▸ **BRIEF**: Set down every entry again exactly as it stands below.

───── DATA SHOWN

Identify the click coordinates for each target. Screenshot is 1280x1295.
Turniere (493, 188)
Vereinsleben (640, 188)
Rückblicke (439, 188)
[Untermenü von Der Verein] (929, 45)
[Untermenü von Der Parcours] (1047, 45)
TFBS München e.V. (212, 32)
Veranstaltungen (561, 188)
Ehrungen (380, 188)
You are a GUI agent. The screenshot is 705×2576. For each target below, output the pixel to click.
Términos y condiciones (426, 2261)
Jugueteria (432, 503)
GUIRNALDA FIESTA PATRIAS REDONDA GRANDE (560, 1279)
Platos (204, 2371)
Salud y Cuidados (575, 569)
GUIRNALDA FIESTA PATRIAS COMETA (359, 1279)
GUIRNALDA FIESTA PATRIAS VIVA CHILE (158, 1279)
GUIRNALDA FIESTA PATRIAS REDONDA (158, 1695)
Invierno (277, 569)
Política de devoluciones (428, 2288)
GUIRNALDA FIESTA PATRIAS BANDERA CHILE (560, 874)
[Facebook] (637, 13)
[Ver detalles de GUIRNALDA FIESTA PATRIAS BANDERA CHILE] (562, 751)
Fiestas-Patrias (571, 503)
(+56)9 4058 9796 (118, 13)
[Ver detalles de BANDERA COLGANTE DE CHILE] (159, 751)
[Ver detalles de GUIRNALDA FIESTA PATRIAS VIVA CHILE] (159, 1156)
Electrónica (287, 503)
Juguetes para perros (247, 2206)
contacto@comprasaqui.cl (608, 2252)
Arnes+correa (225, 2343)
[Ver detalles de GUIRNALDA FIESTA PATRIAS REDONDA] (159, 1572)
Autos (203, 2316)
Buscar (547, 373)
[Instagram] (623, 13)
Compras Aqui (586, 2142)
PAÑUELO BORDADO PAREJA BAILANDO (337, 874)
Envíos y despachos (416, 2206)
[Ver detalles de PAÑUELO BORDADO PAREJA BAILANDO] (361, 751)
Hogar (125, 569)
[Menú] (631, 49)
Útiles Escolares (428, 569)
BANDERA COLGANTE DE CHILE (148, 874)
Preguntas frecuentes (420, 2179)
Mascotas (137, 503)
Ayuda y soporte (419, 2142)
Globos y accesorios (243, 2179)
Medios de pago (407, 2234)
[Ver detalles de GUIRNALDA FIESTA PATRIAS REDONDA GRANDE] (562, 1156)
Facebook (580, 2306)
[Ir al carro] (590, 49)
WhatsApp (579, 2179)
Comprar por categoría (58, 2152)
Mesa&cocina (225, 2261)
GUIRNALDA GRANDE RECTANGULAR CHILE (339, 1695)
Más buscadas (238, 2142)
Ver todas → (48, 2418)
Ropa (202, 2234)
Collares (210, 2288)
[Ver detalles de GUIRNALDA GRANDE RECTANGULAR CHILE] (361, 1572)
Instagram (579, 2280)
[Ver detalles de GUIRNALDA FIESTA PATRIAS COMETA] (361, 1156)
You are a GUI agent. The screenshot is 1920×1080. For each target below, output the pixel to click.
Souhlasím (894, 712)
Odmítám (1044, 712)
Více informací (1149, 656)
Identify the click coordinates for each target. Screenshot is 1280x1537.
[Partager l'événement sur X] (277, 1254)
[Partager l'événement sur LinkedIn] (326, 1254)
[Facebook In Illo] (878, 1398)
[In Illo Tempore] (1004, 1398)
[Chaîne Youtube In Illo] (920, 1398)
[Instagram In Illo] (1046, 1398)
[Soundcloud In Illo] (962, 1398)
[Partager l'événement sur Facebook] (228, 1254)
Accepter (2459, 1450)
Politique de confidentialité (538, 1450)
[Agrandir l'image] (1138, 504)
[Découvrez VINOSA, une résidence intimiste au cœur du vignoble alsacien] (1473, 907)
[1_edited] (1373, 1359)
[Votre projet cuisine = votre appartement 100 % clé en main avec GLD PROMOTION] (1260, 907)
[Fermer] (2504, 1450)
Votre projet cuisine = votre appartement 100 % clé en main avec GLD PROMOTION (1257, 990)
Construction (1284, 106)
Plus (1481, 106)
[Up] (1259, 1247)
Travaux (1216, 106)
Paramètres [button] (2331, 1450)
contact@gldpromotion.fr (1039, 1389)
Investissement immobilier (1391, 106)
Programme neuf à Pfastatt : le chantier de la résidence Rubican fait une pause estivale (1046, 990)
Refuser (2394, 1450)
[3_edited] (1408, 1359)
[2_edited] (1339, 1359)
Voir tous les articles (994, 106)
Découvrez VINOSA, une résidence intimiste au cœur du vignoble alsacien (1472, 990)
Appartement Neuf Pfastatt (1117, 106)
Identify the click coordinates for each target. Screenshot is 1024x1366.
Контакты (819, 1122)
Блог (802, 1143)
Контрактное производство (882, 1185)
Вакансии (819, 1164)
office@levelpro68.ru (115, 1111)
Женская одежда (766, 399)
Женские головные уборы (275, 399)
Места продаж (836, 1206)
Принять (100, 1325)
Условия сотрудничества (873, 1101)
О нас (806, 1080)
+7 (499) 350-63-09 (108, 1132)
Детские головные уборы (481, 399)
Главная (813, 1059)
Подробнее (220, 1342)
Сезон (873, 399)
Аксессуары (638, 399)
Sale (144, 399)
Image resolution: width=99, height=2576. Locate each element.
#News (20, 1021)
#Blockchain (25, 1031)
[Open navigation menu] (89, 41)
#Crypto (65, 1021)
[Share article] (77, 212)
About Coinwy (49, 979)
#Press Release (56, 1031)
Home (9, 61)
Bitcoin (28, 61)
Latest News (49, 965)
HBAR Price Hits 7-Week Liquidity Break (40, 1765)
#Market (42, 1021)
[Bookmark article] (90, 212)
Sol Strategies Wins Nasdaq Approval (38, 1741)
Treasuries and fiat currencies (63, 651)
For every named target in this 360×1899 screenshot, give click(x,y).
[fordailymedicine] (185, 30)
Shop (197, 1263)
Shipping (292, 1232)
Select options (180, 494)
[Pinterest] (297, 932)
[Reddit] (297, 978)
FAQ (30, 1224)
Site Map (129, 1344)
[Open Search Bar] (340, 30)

──────────

▸ **OUTPUT**:
Identify the click coordinates for each target. Screenshot is 1280x1295.
Turniere (493, 188)
Vereinsleben (640, 188)
Rückblicke (439, 188)
[Untermenü von Der Verein] (929, 45)
[Untermenü von Der Parcours] (1047, 45)
TFBS München e.V. (212, 32)
Veranstaltungen (561, 188)
Ehrungen (380, 188)
You are a GUI agent. The screenshot is 705×2576. For each target below, output the pixel to click.
Términos y condiciones (426, 2261)
Jugueteria (432, 503)
GUIRNALDA FIESTA PATRIAS REDONDA GRANDE (560, 1279)
Platos (204, 2371)
Salud y Cuidados (575, 569)
GUIRNALDA FIESTA PATRIAS COMETA (359, 1279)
GUIRNALDA FIESTA PATRIAS VIVA CHILE (158, 1279)
GUIRNALDA FIESTA PATRIAS REDONDA (158, 1695)
Invierno (277, 569)
Política de devoluciones (428, 2288)
GUIRNALDA FIESTA PATRIAS BANDERA CHILE (560, 874)
[Facebook] (637, 13)
[Ver detalles de GUIRNALDA FIESTA PATRIAS BANDERA CHILE] (562, 751)
Fiestas-Patrias (571, 503)
(+56)9 4058 9796 (118, 13)
[Ver detalles de BANDERA COLGANTE DE CHILE] (159, 751)
[Ver detalles de GUIRNALDA FIESTA PATRIAS VIVA CHILE] (159, 1156)
Electrónica (287, 503)
Juguetes para perros (247, 2206)
contacto@comprasaqui.cl (608, 2252)
Arnes+correa (225, 2343)
[Ver detalles de GUIRNALDA FIESTA PATRIAS REDONDA] (159, 1572)
Autos (203, 2316)
Buscar (547, 373)
[Instagram] (623, 13)
Compras Aqui (586, 2142)
PAÑUELO BORDADO PAREJA BAILANDO (337, 874)
Envíos y despachos (416, 2206)
[Ver detalles de PAÑUELO BORDADO PAREJA BAILANDO] (361, 751)
Hogar (125, 569)
[Menú] (631, 49)
Útiles Escolares (428, 569)
BANDERA COLGANTE DE CHILE (148, 874)
Preguntas frecuentes (420, 2179)
Mascotas (137, 503)
Ayuda y soporte (419, 2142)
Globos y accesorios (243, 2179)
Medios de pago (407, 2234)
[Ver detalles de GUIRNALDA FIESTA PATRIAS REDONDA GRANDE] (562, 1156)
Facebook (580, 2306)
[Ir al carro] (590, 49)
WhatsApp (579, 2179)
Comprar por categoría (58, 2152)
Mesa&cocina (225, 2261)
GUIRNALDA GRANDE RECTANGULAR CHILE (339, 1695)
Más buscadas (238, 2142)
Ver todas → (48, 2418)
Ropa (202, 2234)
Collares (210, 2288)
[Ver detalles de GUIRNALDA GRANDE RECTANGULAR CHILE] (361, 1572)
Instagram (579, 2280)
[Ver detalles de GUIRNALDA FIESTA PATRIAS COMETA] (361, 1156)
You are a GUI agent. The screenshot is 1920×1080. For each target below, output the pixel to click.
Souhlasím (894, 712)
Odmítám (1044, 712)
Více informací (1149, 656)
Identify the click coordinates for each target. Screenshot is 1280x1537.
[Partager l'événement sur X] (277, 1254)
[Partager l'événement sur LinkedIn] (326, 1254)
[Facebook In Illo] (878, 1398)
[In Illo Tempore] (1004, 1398)
[Chaîne Youtube In Illo] (920, 1398)
[Instagram In Illo] (1046, 1398)
[Soundcloud In Illo] (962, 1398)
[Partager l'événement sur Facebook] (228, 1254)
Accepter (2459, 1450)
Politique de confidentialité (538, 1450)
[Agrandir l'image] (1138, 504)
[Découvrez VINOSA, une résidence intimiste au cœur du vignoble alsacien] (1473, 907)
[1_edited] (1373, 1359)
[Votre projet cuisine = votre appartement 100 % clé en main avec GLD PROMOTION] (1260, 907)
[Fermer] (2504, 1450)
Votre projet cuisine = votre appartement 100 % clé en main avec GLD PROMOTION (1257, 990)
Construction (1284, 106)
Plus (1481, 106)
[Up] (1259, 1247)
Travaux (1216, 106)
Paramètres [button] (2331, 1450)
contact@gldpromotion.fr (1039, 1389)
Investissement immobilier (1391, 106)
Programme neuf à Pfastatt : le chantier de la résidence Rubican fait une pause estivale (1046, 990)
Refuser (2394, 1450)
[3_edited] (1408, 1359)
[2_edited] (1339, 1359)
Voir tous les articles (994, 106)
Découvrez VINOSA, une résidence intimiste au cœur du vignoble alsacien (1472, 990)
Appartement Neuf Pfastatt (1117, 106)
Identify the click coordinates for each target. Screenshot is 1024x1366.
Контакты (819, 1122)
Блог (802, 1143)
Контрактное производство (882, 1185)
Вакансии (819, 1164)
office@levelpro68.ru (115, 1111)
Женская одежда (766, 399)
Женские головные уборы (275, 399)
Места продаж (836, 1206)
Принять (100, 1325)
Условия сотрудничества (873, 1101)
О нас (806, 1080)
+7 (499) 350-63-09 (108, 1132)
Детские головные уборы (481, 399)
Главная (813, 1059)
Подробнее (220, 1342)
Сезон (873, 399)
Аксессуары (638, 399)
Sale (144, 399)
Image resolution: width=99, height=2576. Locate each element.
#News (20, 1021)
#Blockchain (25, 1031)
[Open navigation menu] (89, 41)
#Crypto (65, 1021)
[Share article] (77, 212)
About Coinwy (49, 979)
#Press Release (56, 1031)
Home (9, 61)
Bitcoin (28, 61)
Latest News (49, 965)
HBAR Price Hits 7-Week Liquidity Break (40, 1765)
#Market (42, 1021)
[Bookmark article] (90, 212)
Sol Strategies Wins Nasdaq Approval (38, 1741)
Treasuries and fiat currencies (63, 651)
For every named target in this 360×1899 screenshot, give click(x,y).
[fordailymedicine] (185, 30)
Shop (197, 1263)
Shipping (292, 1232)
Select options (180, 494)
[Pinterest] (297, 932)
[Reddit] (297, 978)
FAQ (30, 1224)
Site Map (129, 1344)
[Open Search Bar] (340, 30)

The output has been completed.